__What to work on__: In the data below, find the line that contains "najmłodszych! (66, 1747)" and the line that contains "Agriculture (27, 1884)". Copy both, plus every line between them, exactly.

** Opening Supplied material block **

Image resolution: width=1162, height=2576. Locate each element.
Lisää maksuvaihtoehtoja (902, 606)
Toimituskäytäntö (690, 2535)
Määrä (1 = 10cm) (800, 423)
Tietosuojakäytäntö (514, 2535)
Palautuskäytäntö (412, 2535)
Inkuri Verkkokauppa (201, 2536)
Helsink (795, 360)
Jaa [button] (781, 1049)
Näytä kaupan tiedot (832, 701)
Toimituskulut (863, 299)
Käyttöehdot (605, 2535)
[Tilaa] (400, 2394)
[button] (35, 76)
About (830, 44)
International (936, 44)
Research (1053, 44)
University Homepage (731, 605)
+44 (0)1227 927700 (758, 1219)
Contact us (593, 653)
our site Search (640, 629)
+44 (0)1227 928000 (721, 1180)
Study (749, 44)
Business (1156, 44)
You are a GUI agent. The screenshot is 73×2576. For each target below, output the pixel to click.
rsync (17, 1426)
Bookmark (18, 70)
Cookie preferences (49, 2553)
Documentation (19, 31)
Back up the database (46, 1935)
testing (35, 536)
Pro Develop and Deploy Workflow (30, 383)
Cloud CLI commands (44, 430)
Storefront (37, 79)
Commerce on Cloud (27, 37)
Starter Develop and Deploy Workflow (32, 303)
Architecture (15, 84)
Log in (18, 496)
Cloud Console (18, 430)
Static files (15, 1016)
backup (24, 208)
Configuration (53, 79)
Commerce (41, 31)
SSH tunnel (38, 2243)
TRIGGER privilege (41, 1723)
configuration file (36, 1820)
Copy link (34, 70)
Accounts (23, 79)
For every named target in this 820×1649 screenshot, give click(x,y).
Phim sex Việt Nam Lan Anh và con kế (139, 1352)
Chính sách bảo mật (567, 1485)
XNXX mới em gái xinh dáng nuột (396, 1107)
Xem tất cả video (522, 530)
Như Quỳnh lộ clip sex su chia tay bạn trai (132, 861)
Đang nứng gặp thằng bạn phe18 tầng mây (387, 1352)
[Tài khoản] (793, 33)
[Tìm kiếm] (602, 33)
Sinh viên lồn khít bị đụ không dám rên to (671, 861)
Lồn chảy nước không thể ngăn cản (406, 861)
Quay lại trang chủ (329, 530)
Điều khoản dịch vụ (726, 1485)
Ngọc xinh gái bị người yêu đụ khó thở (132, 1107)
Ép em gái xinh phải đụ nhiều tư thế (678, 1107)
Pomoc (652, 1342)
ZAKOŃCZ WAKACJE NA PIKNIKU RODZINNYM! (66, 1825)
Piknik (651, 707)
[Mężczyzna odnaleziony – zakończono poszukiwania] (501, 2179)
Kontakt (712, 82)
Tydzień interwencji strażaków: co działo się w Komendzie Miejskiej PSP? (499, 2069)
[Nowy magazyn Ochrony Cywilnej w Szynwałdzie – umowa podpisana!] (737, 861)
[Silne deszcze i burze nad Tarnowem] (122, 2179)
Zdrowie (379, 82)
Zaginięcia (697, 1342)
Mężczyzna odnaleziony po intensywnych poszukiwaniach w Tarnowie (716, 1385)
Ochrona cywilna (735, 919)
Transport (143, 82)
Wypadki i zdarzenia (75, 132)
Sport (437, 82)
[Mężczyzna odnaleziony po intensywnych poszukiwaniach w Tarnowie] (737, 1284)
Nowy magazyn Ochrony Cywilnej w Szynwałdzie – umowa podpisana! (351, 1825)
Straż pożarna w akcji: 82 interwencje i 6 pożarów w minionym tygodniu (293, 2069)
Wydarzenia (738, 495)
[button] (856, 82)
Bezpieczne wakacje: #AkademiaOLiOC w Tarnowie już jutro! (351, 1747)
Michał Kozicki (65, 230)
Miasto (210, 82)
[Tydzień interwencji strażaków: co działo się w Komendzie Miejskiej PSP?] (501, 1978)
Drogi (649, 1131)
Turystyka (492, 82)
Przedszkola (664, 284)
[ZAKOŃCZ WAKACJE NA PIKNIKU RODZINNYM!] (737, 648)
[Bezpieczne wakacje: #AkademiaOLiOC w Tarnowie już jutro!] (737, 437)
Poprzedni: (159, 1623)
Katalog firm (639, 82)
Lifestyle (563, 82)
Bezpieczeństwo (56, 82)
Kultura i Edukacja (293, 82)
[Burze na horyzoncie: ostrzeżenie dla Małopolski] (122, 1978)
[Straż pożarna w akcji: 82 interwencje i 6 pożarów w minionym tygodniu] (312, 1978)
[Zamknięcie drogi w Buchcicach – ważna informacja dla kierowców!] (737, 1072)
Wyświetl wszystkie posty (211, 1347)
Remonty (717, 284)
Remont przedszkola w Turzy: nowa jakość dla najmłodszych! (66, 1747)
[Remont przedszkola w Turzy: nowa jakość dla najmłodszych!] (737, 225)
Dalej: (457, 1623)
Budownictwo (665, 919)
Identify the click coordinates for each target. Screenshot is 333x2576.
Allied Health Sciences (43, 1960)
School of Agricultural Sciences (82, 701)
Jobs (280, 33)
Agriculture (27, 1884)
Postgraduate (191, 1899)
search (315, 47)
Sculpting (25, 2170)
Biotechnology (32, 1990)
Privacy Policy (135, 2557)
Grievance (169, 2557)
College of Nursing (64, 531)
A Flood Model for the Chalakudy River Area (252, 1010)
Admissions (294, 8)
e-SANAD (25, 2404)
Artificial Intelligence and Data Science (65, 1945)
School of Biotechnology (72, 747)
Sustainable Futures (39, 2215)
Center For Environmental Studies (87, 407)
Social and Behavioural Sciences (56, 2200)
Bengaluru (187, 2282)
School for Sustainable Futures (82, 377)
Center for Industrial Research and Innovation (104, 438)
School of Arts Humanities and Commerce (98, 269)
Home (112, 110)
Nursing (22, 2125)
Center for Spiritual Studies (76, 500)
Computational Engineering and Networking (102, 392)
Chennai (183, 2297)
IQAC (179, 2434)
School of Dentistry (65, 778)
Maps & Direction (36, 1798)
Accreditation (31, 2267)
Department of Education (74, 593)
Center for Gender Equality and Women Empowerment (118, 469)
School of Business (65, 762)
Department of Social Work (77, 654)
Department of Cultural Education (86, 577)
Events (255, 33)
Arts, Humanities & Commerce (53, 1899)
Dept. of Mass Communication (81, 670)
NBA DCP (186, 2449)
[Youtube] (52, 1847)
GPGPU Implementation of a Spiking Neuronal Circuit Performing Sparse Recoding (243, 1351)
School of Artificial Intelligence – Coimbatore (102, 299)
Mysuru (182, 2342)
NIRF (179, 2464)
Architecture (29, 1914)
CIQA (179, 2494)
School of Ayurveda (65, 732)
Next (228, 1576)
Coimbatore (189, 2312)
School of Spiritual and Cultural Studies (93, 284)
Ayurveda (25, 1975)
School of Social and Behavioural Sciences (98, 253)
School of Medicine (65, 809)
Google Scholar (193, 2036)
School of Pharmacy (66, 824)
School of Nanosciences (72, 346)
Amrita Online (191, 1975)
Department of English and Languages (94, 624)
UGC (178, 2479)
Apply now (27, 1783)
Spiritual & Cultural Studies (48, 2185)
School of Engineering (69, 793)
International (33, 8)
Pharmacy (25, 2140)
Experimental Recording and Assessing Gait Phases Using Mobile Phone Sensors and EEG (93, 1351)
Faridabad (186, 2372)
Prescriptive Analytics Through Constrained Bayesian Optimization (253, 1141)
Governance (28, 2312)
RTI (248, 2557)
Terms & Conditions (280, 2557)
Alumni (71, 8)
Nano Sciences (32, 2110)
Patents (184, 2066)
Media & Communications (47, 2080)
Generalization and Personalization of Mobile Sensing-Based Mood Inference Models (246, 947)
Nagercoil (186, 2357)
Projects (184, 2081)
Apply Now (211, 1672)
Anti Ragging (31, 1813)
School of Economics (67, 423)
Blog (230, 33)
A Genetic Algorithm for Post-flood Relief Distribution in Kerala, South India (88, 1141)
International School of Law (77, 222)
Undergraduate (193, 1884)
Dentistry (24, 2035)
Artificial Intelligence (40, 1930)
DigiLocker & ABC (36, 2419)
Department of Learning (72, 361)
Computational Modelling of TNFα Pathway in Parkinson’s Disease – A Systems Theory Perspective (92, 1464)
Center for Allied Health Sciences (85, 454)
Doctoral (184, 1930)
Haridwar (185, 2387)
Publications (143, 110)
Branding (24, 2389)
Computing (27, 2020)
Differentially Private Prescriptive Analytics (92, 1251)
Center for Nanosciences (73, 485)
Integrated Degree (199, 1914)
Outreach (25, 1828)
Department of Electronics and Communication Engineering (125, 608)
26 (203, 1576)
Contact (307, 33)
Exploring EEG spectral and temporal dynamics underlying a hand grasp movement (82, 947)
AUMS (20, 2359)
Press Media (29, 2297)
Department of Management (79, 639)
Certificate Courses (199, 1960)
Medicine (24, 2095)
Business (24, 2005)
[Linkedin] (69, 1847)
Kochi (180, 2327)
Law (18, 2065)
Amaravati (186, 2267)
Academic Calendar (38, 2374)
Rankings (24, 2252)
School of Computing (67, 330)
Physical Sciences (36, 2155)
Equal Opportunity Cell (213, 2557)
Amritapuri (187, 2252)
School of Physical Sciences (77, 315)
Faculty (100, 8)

** Closing Supplied material block **

__Worked solution__:
Remont przedszkola w Turzy: nowa jakość dla najmłodszych! (66, 1747)
[Remont przedszkola w Turzy: nowa jakość dla najmłodszych!] (737, 225)
Dalej: (457, 1623)
Budownictwo (665, 919)
Identify the click coordinates for each target. Screenshot is 333x2576.
Allied Health Sciences (43, 1960)
School of Agricultural Sciences (82, 701)
Jobs (280, 33)
Agriculture (27, 1884)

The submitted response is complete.